***** THE INPUT
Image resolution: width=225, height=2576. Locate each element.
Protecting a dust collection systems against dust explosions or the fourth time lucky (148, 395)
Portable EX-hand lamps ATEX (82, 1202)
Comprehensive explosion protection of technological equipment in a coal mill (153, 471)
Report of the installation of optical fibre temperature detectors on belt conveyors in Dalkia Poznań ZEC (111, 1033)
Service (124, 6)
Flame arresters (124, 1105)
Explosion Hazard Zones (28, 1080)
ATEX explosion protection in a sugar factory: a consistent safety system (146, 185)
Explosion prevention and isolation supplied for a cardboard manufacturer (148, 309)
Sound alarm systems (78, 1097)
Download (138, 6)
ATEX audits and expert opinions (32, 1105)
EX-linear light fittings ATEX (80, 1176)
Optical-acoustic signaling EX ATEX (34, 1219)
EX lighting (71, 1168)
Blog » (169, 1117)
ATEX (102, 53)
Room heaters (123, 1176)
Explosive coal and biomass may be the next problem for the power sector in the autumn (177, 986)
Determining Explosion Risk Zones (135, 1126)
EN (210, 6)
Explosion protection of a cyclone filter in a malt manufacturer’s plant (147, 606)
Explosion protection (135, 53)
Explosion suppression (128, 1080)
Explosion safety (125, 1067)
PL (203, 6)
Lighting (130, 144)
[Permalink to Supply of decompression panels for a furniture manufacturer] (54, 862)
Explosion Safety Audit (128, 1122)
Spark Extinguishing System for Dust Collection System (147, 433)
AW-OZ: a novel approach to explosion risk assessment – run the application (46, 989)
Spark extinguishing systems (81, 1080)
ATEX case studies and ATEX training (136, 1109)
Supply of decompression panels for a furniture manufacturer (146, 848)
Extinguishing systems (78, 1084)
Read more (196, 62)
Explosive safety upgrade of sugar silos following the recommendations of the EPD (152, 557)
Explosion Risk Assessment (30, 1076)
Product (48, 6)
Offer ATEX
**********
*TO DO*: The required output is the exact sequence of lines from the one containing "Download (138, 6)" through the end of the listing, both endpoints included.

*YOUR RESPONSE*:
Download (138, 6)
ATEX audits and expert opinions (32, 1105)
EX-linear light fittings ATEX (80, 1176)
Optical-acoustic signaling EX ATEX (34, 1219)
EX lighting (71, 1168)
Blog » (169, 1117)
ATEX (102, 53)
Room heaters (123, 1176)
Explosive coal and biomass may be the next problem for the power sector in the autumn (177, 986)
Determining Explosion Risk Zones (135, 1126)
EN (210, 6)
Explosion protection of a cyclone filter in a malt manufacturer’s plant (147, 606)
Explosion protection (135, 53)
Explosion suppression (128, 1080)
Explosion safety (125, 1067)
PL (203, 6)
Lighting (130, 144)
[Permalink to Supply of decompression panels for a furniture manufacturer] (54, 862)
Explosion Safety Audit (128, 1122)
Spark Extinguishing System for Dust Collection System (147, 433)
AW-OZ: a novel approach to explosion risk assessment – run the application (46, 989)
Spark extinguishing systems (81, 1080)
ATEX case studies and ATEX training (136, 1109)
Supply of decompression panels for a furniture manufacturer (146, 848)
Extinguishing systems (78, 1084)
Read more (196, 62)
Explosive safety upgrade of sugar silos following the recommendations of the EPD (152, 557)
Explosion Risk Assessment (30, 1076)
Product (48, 6)
Offer ATEX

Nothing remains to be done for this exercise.